Non pas que tout soit réussi, attention. Mais ils ont compris quelque chose d'essentiel : cela ne sert à rien de refaire le dessin animé tel quel. L'histoire de Mowgli est riche, sa morale... plus que complexe (Kipling et le fardeau de l'homme blanc, tout ça...), et s'inspirer de sa trame d'origine pour en faire une oeuvre différente, voilà qui serait fascinant.
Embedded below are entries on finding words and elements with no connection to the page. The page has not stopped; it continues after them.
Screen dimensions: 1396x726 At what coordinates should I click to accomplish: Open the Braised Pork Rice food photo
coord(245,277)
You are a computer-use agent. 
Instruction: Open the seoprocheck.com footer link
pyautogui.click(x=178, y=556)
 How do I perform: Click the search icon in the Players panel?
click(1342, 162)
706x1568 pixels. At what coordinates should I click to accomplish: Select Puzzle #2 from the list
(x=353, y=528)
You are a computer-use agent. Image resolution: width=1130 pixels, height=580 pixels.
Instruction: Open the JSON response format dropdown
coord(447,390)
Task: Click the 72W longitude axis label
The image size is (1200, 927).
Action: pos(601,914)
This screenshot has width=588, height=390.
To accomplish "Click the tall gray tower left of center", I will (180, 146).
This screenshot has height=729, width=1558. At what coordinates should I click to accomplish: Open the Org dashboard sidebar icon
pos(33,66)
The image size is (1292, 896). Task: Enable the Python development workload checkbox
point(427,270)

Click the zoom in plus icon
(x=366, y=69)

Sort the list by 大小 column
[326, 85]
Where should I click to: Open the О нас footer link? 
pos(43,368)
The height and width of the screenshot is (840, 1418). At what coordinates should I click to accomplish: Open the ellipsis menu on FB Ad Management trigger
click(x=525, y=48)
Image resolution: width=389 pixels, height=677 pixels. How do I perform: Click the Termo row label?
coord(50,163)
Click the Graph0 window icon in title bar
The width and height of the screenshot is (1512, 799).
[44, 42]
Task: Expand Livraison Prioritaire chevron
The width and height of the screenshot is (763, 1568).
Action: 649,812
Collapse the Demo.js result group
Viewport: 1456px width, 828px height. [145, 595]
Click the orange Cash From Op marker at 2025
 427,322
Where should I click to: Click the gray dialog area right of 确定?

Du coup, Favreau et son équipe ont décidé d'en faire une fresque épique, riche en décors hauts en couleurs et en animaux majestueux - des loups claniques aux éléphants semi-divinisés -, sur un conflit à la limite du shakespearien entre un tigre dominateur sa mère, et un enfant perdu dans les méandres sinueux et sournois de sa quête existentielle. Le film fonctionne dès qu'il entre dans cette représentation épique, et John Favreau n'a jamais été aussi expressif en matière de représentation de l'héroïsme. Un comble pour un type qui a fait les deux premiers Iron Man ! Voir Mowgli courir partout dans la jungle, escalader des arbres façon Tarzan miniature, voir les animaux s'affronter comme des titans (Baloo vs Shere Khan les gars, c'est un peu démentiel à quel point ça défonce), jusqu'au face à face final, au cœur du brasier, à la David contre Goliath. Le tout est porté par une musique très riche et expressive de John Debney, que les grands connaisseurs reconnaîtront comme... le compositeur de la musique du manoir hanté du parc Disneyland Paris. Oui, j'ai dit grands connaisseurs.
Ce que j'ai préféré personnellement dans le film, c'est la représentation des humains tels que les voit Mowgli : ce ne sont que des silhouettes éclairées par le feu. En utilisant une imagerie immédiatement réminiscente de la caverne de Platon, Favreau nous montre la distance qui existe entre leur monde et celui d'un petit homme qui n'en a que le nom.


Donc tout ça, c'est génial, mais. Car il y a un mais, et même deux maintenant si vous savez compter. Le film ne fonctionne pas dans sa totalité, et c'est précisément parce qu'il tente aussi de faire des clins d’œils plus ou moins appuyés au dessin animé d'origine. Très mauvaise idée ! Parce que tout simplement, ils ne s'accordent pas du tout avec l'angle d'approche du film. Ainsi, toute la séquence avec Baloo ressemble plus à un cheveu dans la soupe de miel, tout comme la chanson du roi des singes, qui ici aussi paraît très étrange. C'est aussi dans ces moments que Favreau tente d'installer la morale du film... qui est super méga casse gueule. Les humains sont mieux que les animaux parce qu'ils savent inventer des outils ? Il ne faut pas vivre ailleurs qu'avec ses semblables ? Le fil rouge de la structure morale, essentielle dans tout film pour enfants, n'est pas clair.


Et ça, j'ai envie de dire tant mieux : car au final, dans cette version du Livre de la Jungle, on a l'impression que toutes les tentatives de morales contradictoires sont anéanties par l'affrontement final. C'est-à-dire que toutes les réflexions s'effondrent face à la nécessité de survie... ce qui fait des vingt dernières minutes du film une sorte de remake de Predator mais pour les enfants.

Il est clair que cette version ne plaira pas à tout le monde ; les clins d'oeils ne seront pas assez pour des puristes, l'angle d'approche épique et primal sera trop pour d'autres... mais dans sa tentative de ne pas imiter pour innover, Favreau construit une oeuvre qui a quelque chose de fascinant, et également son film le plus intéressant à ce jour.